Please find every line in the records below that contains the word "agent", and copy it.

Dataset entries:
*** Begin section ***

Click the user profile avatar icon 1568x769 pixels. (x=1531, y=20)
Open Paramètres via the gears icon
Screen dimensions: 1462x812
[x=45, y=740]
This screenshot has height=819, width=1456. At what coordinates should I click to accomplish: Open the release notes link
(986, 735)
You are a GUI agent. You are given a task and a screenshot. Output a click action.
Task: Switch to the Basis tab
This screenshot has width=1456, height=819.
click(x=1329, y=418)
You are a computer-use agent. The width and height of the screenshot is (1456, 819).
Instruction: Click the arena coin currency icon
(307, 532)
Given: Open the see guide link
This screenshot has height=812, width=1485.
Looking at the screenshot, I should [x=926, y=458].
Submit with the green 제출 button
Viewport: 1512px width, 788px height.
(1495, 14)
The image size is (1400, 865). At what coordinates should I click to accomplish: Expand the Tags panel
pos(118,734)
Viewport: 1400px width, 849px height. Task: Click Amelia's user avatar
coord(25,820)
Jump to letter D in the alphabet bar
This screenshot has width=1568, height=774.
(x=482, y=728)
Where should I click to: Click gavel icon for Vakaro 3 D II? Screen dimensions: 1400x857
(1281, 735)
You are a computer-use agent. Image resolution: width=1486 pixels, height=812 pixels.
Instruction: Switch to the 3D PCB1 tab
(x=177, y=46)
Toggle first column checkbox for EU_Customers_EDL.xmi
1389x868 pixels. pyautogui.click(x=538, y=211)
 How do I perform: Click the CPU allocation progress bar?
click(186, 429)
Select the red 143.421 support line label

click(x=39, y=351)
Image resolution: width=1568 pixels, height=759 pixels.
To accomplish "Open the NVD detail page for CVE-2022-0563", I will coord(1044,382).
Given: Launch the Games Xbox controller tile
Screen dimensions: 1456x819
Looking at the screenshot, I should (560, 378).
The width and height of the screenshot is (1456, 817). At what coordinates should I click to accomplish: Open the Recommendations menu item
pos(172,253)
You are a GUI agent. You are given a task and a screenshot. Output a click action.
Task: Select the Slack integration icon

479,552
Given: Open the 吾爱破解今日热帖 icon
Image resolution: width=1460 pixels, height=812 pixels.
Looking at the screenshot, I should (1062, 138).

*** End section ***

Your response:
You are a GUI agent. You are given a task and a screenshot. Output a click action.
You are a computer-use agent. The width and height of the screenshot is (1456, 819).
You are a computer-use agent. Image resolution: width=1486 pixels, height=812 pixels.
You are a GUI agent. You are given a task and a screenshot. Output a click action.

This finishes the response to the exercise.